I enjoyed all of these immensely and was able to develop much new material for my website.


End of Year Blues

The work that I have done at Miami is not complete. The Myaamia project, the Over the Rhine Development project and the Rothenberg Academy project are ongoing. Although much has been accomplished, much still needs to be done to build on the foundations that have been laid this year. It had been my hope to be able to extend my time at Miami to “bed in” and advance the gains that have been made. In the area of Engaged learning I had hoped to contribute much more to the University’s thinking and practice. Sadly, in the present economic climate, this was not to be. Perhaps when the economy improves there may be an opportunity to return to complete the work that I have started.


The Coming Year

So! We are off on another adventure. Five days ago, Leonie, Josephine and I left our temporary home in Ohio and traveled to Toronto to stay with friends for a few days. Tomorrow we set out for the UK - via Iceland - a return to my roots after a 30 year absence. The intention is to meet up with long-lost friends and relatives and to introduce Josephine to her cultural heritage. We will visit the South-West and the North, and will take a one-week trip down the Leeds-Liverpool Canal in a longboat, as well as a climb up Ingleborough and (later) Helvellyn via Striding Edge - something I last did fifty years ago almost to the day.


In August I have a workshop and keynote presentation to the European Architectural Students Assembly (EASA) in Manchester. The information I received noted that:


"The lectures are taking place in an old mill building on the bank of the River Irwell. ... the building itself will add to the atmosphere of an architecture assembly in Post-Industrial Manchester."


Talk about coming full circle!
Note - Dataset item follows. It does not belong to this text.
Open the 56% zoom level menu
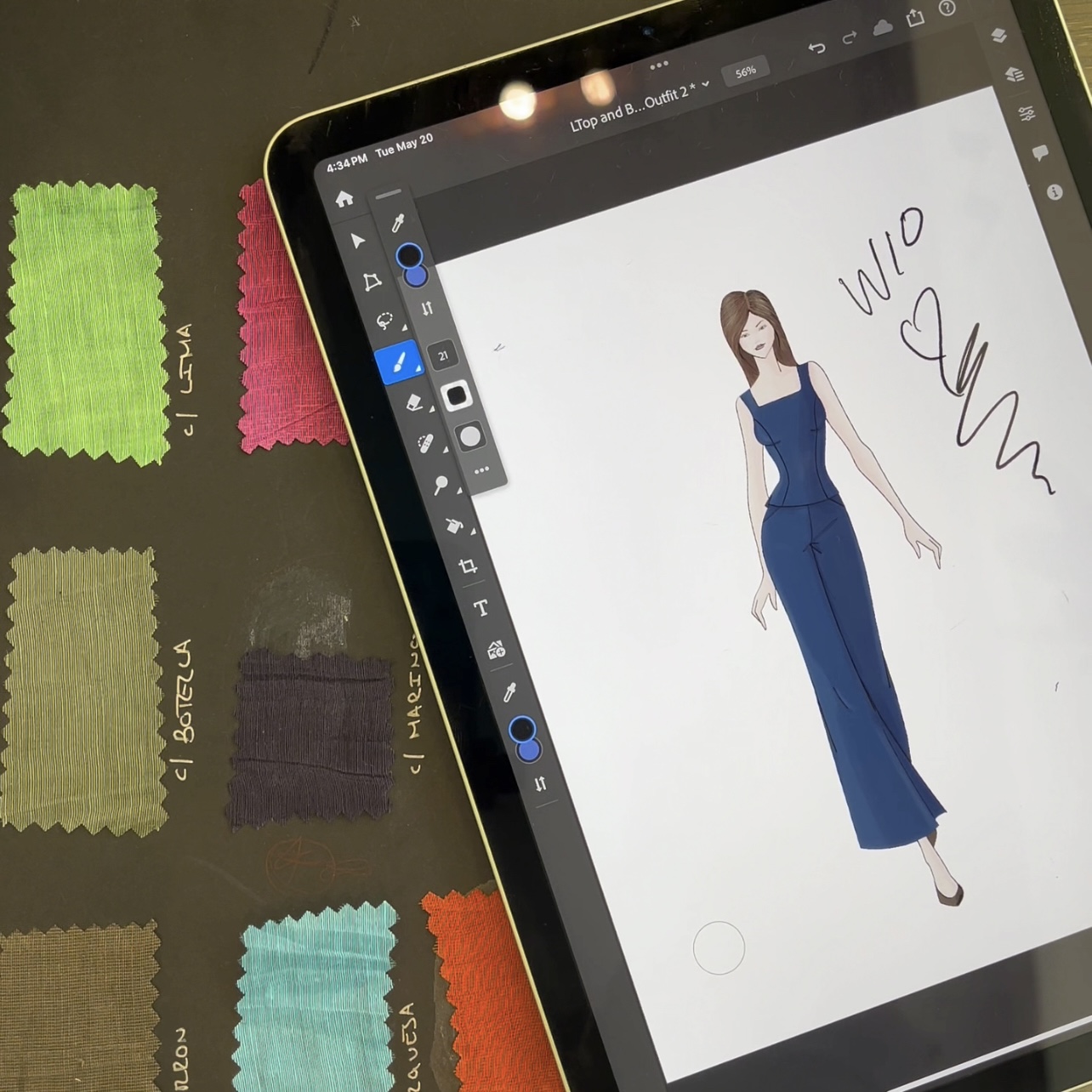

Bacup, my home town, is the first town on the Irwell, and my father worked for five years at the Irwell Springs Printing Works at the river's source high up on the Pennine moorland. I used to go night-fishing in the mill lodge (pond).


It is unclear where our journey will subsequently take us. Much depends on finding work that will allow the adventure to continue before we must return to New Zealand. Today we fly to Iceland on our way to my roots.